Welcome to The Mail Box where a2z family members may send mail for all to read. It is expected that opinions, suggestions, etc. posted here be done with kindness and respect for all involved. If you have a message for the group, please send it to maggieblackwell@hotmail.com with "Mail Box" as subject. As in ALL items for posting, your first name and location must be included in the message. Posting is at the discretion of the publisher.
NEW MAIL:
Re: Crushed
I was so crushed when I voted this morning and saw where A2Z is now # 3. It
just broke my heart.
All a person has to do is click "cast my vote" in the newsletter.

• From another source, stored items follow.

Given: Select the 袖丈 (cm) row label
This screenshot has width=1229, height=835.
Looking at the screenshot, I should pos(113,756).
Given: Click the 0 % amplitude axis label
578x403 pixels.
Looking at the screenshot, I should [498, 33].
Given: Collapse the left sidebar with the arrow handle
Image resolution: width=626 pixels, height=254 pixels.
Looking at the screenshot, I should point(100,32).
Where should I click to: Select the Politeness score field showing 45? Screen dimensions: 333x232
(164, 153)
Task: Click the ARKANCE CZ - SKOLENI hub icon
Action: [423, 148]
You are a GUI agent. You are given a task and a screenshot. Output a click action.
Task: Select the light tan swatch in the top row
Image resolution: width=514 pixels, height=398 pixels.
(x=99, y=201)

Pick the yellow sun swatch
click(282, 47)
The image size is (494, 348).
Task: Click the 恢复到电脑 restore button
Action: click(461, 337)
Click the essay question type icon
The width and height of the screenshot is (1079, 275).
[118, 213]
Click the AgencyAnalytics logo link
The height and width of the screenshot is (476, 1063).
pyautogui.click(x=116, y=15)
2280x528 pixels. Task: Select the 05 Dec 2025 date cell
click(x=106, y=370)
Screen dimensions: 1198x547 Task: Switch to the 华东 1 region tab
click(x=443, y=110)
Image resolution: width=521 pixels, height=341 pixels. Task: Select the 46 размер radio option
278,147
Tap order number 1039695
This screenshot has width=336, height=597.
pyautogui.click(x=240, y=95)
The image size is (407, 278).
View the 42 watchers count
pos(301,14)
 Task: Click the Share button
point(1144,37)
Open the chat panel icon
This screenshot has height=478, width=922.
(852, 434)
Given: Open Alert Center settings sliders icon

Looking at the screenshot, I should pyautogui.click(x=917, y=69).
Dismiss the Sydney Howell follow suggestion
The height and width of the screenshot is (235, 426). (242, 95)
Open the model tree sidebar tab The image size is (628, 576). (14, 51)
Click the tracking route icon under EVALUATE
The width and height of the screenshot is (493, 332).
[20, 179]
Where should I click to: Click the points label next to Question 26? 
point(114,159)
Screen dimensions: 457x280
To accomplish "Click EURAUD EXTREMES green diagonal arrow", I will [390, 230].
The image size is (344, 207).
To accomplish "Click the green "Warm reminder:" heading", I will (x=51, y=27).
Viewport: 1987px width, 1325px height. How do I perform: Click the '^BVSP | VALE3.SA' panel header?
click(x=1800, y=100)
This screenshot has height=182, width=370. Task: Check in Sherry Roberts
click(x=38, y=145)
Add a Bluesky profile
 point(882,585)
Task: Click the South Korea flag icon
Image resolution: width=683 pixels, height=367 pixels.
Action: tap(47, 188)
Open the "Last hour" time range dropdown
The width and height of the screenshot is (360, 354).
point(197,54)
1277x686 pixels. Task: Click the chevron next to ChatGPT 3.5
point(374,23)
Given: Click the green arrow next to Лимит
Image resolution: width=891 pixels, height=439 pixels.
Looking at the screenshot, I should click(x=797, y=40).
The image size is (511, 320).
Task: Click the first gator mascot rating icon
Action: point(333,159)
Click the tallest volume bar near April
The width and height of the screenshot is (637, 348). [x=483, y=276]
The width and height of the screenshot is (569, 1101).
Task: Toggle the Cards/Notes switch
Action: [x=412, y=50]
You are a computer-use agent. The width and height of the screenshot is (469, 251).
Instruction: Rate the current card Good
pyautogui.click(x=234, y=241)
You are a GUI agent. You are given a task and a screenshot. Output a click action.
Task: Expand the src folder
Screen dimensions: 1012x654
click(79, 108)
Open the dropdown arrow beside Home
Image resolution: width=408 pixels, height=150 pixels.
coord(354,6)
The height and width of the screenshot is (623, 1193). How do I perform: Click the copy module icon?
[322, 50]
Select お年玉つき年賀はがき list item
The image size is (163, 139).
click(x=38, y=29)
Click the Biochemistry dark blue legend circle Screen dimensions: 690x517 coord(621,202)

They will be
sent to Cumuli where they can put in their e-mail address and password (this is
a one-time thing). From now on all they have to do is click "cast my vote" in
the newsletter and "cast my vote " in Cumuli. It is so easy to do.
I hope you got some help with your dental problem and are feeling better. Dental
pain is the worst pain to have.
Keep up the good work you are doing for us. I will keep voting and maybe we can
get the # 1 spot back .
Sandra, TN
?
Re: Appreciation
Dear Maggie,
I have only been a part of your on line family for a couple weeks now, but I
felt the need to tell you what a special lady you must be. You must spend hours
looking for just the "right" things to put in your letter-----AND--- to top it
off------you do it from the love and kindness in your heart. No
recompense---just because you "want" to do something for others. Thank you for
that ray of sunshine and love in my inbox and may God continue to bless you.
Carol, Renton, WA
Dearest Sandra and Carol,
Your kind words of encouragement are much appreciated. I have received some
flack about making mention of voting in issues lately. As far as I can see, no
one who actually votes would complain. Seems more a trend for non-voters to
complain about a reminder of something they should do, but do not.
Remember that a vote placed at Cumuli.com is for this publication, NOT
me. Personally, my reward for the hours spent here daily will come later.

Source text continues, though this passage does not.